Abstract

BACKGROUND

CNS injury following brain-directed radiotherapy (RT) is common and may mimic disease progression. Dosimetric advantages of protons (PRT) over photons (XRT) minimize radiation to healthy brain, potentially limiting radiotoxic sequelae. We characterized CNS radiotoxicity i.e., radiation-induced leukoencephalopathy (RIL), brain tissue necrosis (TN), and cerebral microbleeds (CMB), during progression-free survival (PFS) periods in glioma patients irradiated with PRT or XRT.

METHODS

34 patients (19 male; mean age = 40.10y) with grade 2/3 gliomas treated by partial cranial RT were stratified by RT modality [XRT(n = 17) vs PRT(n = 17)] and matched on 11 criteria [age, sex, tumor type/location/laterality, mutational status (IDH; 1p19q deletion), concurrent/adjuvant chemotherapy, radiation dose/fractions] for retrospective analysis. Radiotoxicity was characterized longitudinally until 3 years post-RT via analysis of serial MRI T2/FLAIR- (RIL), T1+Contrast- (TN), and Susceptibility (CMB)-weighted sequences. RIL was rated using a novel scoring system with embedded Fazekas scale (intraclass correlation coefficient > 0.9), at global (whole-brain) and hemispheric levels.

RESULTS

Analysis of delayed radiotoxicity at 3 years post-RT identified significant modality-specific differences.

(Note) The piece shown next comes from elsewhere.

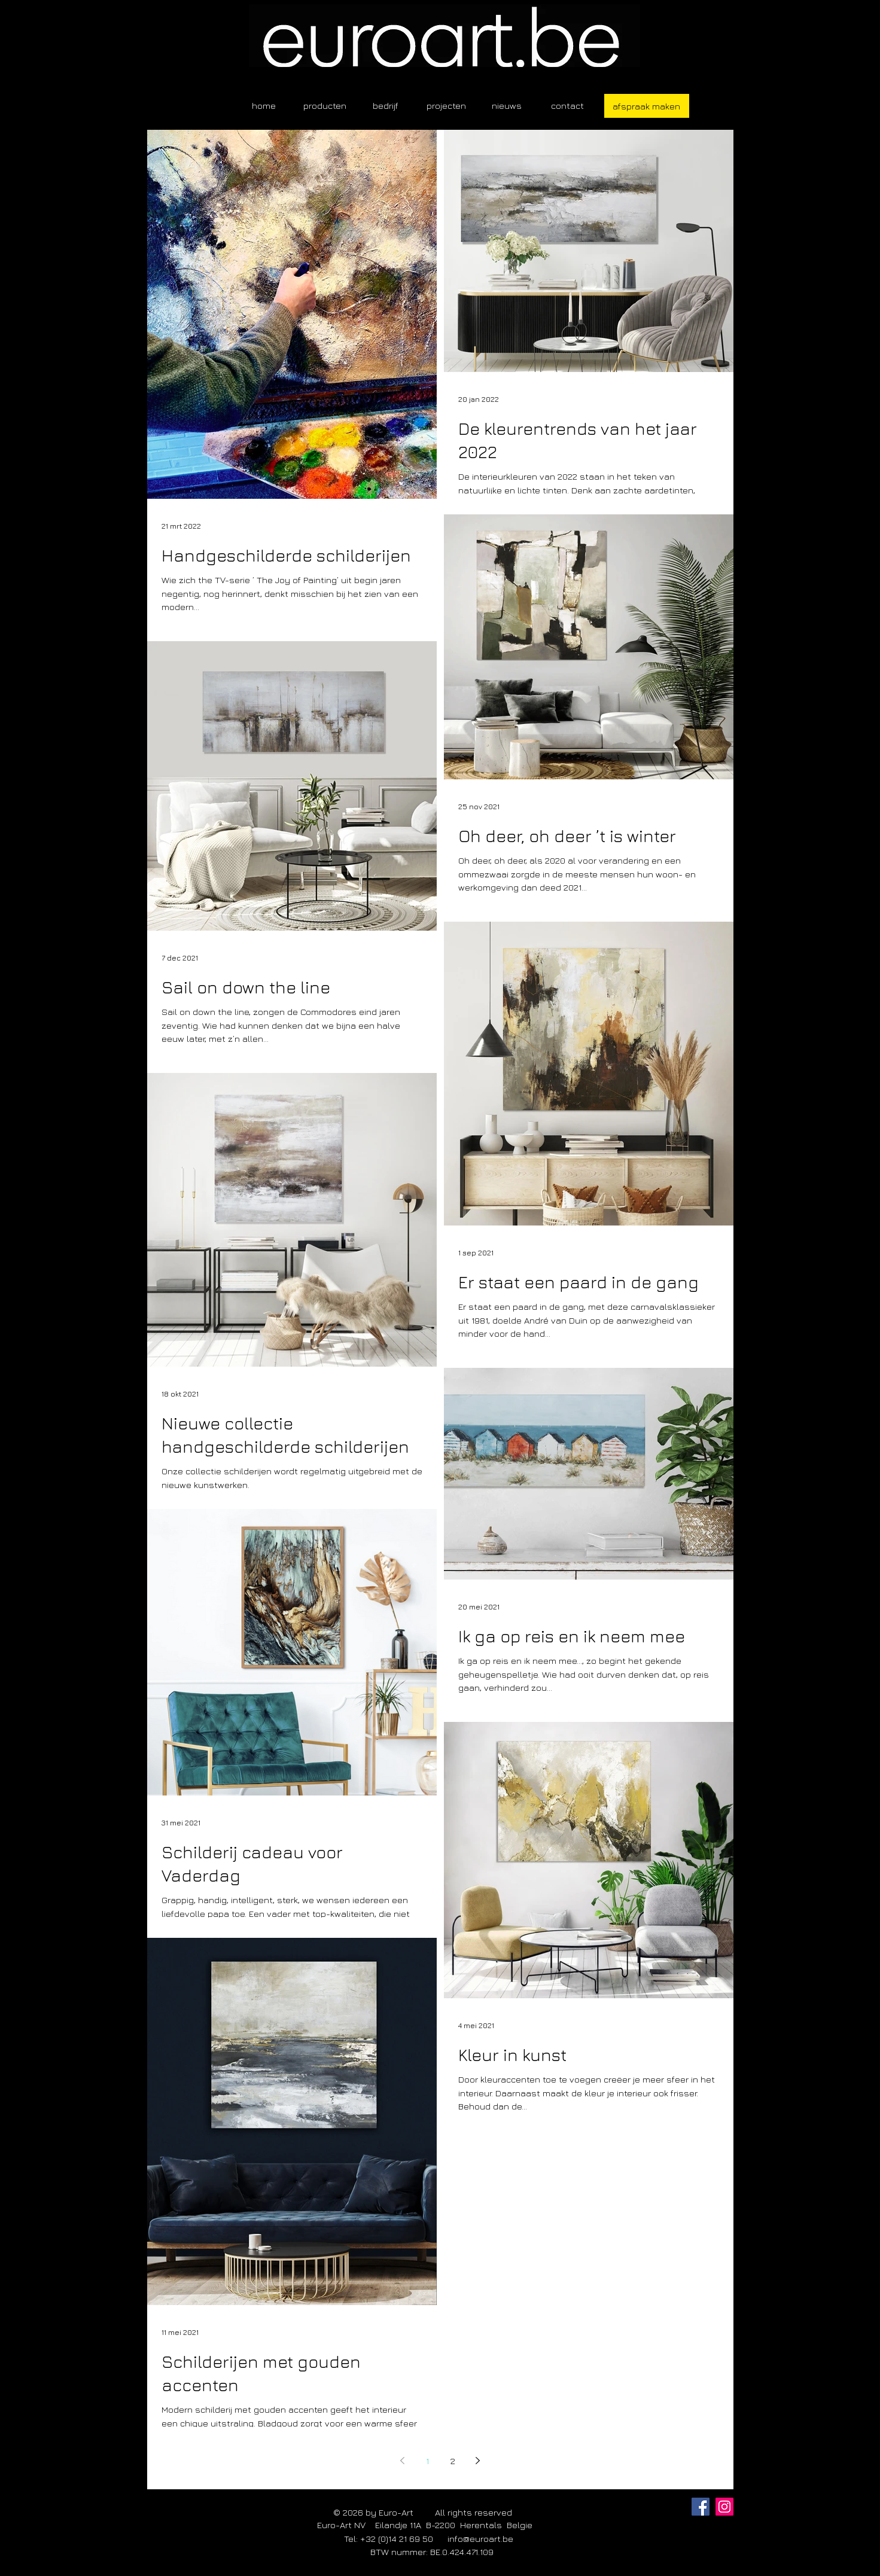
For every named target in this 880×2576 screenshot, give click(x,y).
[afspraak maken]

While both groups developed moderate-to-severe RIL [62% (XRT) and 72% (PRT)], XRT resulted in greater RIL injury dynamics (i.e., average % change between 1 and 3 years post-RT) in the contralesional hemisphere [F(1, 31) = 4.32, p < .05]. Conversely, PRT was associated with higher TN incidence [6%(XRT) vs 18%(PRT) z = - 2.22, p < 0.03, two-tailed]. Finally, while CMB incidence [76%(XRT) vs 71%(PRT)] and burden [mean #CMB: 4.3(XRT) vs 4.2(PRT)] were comparable, lesion-to-radiation field (RF)-correlation identified preferential CMB clustering at RF margins with PRT [X2(2, N =200)= 8.8, p < .02].

CONCLUSIONS

CNS radiotoxicity is common and progressive in glioma patients. Injury patterns suggest radiation modality specificity as RIL, TN, and CMB exhibit unique spatiotemporal differences following XRT vs PRT, likely reflecting dosimetric and biological differences between protons and photons. The impact of such sequelae on cognition is subject of current investigation.